# Requirement 1
Translate this sentence from the bedtime post below into Spanish: "A has been transitioning into her own little bed."
# Requirement 2
Please answer these questions using the bedtime post below:
(a) At about what time did the small form catapult into the bed?
(b) What does A say when she pulls her trump card?
(c) Which HBO series was the writer told to see?
# Requirement 3
Decide whether each statement agrees with the bedtime post below, and quote the words from the post that settle it:
(a) A recently started childcare.
(b) Only the writer can put A to bed easily.
(c) Gulagulagula is a word A picked up only recently.

# Selected excerpt
=== Begin Enclosure ===

Last night around 10:30 pm, a small form catapulted into my bed. My back was turned, but six inches of mattress space remained, which A claimed for her own. Her battle cry: “Together!”
A has been transitioning into her own little bed. There have been growing pains. She recently started childcare and has held on to mama even a little more tightly this month than before. It’s most apparent at bedtime when my tired little squirrel thinks up more and more excuses why she should get to come back out and see me.
“Mama! Milk in a cup!”
Each time she toddles out I silently lead her back to bed and put her down. Until, that is, she pulls her trump card:
“Poop! Mama! Poopy diap!”
Ok. You got me.
I change her. Then she climbs the wall, stands on her head, takes any position other than “the right thing to do,” which is to lay down with her head on the pillow.
“I’m starting to feel mad,” I say. “How do you feel?”
“Happy!” she says.”Gulagulagula Gulagulagula.”
Dear heart, how is it possible that you would rather be with mama, in any mood, than not with mama? How can you be happy while I am trying not to lose my $&@!?
Gulagulagula was part of A’s earliest vocabulary. I’ve heard this babble for a year but only recently realized its meaning. Oh yes. She says it when she’s happy to see me. Togethergethergethergether.
For a child who wants to sleep with mama (preferably wrapped around my neck), bedtime’s most desireable outcome is an extra hour (sometimes two) of undivided mama attention. It’s super fun. The infuriating part of putting A to bed is that other people can do it easily as long as I’m not around. Dad can do it. Grandma can do it. Our childcare provider, M, can do it.
Mom, of course, is wasting all of her ever-loving time. What do I wish I was doing? Sigh. Blogging. Reading. Resting. Talking to my husband. I heard (a few years ago) that I should see the HBO series Game of Thrones. Maybe someday.
For now, the blood vessel in my forehead will continue to bulge; because by this time my child, who lacked a sense of cause and effect to begin with, is over-tired and has completely lost her marbles.

=== End Enclosure ===

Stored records

=== Begin Enclosure ===

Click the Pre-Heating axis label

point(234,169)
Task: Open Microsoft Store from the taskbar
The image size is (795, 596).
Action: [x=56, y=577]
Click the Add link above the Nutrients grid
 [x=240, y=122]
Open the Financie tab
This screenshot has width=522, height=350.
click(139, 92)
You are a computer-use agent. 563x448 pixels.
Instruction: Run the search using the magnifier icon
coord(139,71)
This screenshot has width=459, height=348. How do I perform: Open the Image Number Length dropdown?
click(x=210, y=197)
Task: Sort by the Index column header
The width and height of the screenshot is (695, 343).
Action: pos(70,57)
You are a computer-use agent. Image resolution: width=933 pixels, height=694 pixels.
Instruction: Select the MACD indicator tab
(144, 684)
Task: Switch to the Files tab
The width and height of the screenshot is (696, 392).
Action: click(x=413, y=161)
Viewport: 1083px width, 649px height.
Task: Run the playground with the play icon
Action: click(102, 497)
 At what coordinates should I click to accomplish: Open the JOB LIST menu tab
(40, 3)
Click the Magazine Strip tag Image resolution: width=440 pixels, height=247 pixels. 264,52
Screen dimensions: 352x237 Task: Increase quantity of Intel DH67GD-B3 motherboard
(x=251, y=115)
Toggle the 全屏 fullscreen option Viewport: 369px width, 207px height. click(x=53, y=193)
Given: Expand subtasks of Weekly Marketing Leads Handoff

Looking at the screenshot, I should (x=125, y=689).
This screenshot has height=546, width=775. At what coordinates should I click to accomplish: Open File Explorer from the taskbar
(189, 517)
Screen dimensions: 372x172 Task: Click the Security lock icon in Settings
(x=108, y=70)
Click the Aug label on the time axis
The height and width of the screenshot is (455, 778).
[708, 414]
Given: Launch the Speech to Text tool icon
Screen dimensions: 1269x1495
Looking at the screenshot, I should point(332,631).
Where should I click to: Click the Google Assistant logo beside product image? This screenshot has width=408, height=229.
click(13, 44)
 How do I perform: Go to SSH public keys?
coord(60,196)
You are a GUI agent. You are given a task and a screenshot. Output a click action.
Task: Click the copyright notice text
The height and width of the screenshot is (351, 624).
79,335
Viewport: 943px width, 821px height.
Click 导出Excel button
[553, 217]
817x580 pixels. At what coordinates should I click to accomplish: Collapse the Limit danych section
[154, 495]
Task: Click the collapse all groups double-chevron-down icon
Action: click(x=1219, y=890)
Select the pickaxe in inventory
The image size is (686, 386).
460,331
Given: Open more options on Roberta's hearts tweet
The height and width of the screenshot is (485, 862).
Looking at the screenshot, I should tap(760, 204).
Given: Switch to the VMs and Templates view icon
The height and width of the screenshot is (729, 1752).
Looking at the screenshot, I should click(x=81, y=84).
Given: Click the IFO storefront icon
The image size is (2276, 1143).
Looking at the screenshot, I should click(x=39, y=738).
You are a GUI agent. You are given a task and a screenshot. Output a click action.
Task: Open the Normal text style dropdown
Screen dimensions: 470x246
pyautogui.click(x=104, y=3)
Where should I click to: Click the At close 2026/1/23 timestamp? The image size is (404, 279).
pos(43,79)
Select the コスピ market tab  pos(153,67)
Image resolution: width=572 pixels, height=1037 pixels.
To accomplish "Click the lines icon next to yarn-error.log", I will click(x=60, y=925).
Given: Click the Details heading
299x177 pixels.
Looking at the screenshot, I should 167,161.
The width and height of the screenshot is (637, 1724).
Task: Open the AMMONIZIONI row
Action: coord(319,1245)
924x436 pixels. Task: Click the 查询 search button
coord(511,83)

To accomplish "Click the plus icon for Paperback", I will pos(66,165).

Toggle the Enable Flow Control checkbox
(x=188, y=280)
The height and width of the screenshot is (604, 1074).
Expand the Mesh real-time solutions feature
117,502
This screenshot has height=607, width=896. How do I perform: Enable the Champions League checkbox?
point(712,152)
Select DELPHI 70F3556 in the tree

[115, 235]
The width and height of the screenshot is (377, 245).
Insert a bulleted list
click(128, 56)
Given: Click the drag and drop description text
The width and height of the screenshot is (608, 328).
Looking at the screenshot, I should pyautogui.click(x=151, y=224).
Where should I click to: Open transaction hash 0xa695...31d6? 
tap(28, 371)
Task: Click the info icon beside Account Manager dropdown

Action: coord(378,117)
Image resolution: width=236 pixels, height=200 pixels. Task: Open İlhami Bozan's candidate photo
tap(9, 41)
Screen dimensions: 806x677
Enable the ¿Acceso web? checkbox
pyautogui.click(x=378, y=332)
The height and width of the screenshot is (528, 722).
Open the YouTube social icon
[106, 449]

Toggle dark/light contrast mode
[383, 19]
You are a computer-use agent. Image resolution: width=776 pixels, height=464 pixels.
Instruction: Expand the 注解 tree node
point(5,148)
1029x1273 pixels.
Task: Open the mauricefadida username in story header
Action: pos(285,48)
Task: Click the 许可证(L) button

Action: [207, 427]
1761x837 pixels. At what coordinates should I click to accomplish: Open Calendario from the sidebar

=== End Enclosure ===

# Answer box 1
A ha estado haciendo la transición a su propia camita.

# Answer box 2
(a) Around 10:30 pm.
(b) "Poop! Mama! Poopy diap!"
(c) Game of Thrones.

# Answer box 3
(a) Yes: "She recently started childcare"
(b) No: "other people can do it easily as long as I’m not around"
(c) No: "Gulagulagula was part of A’s earliest vocabulary."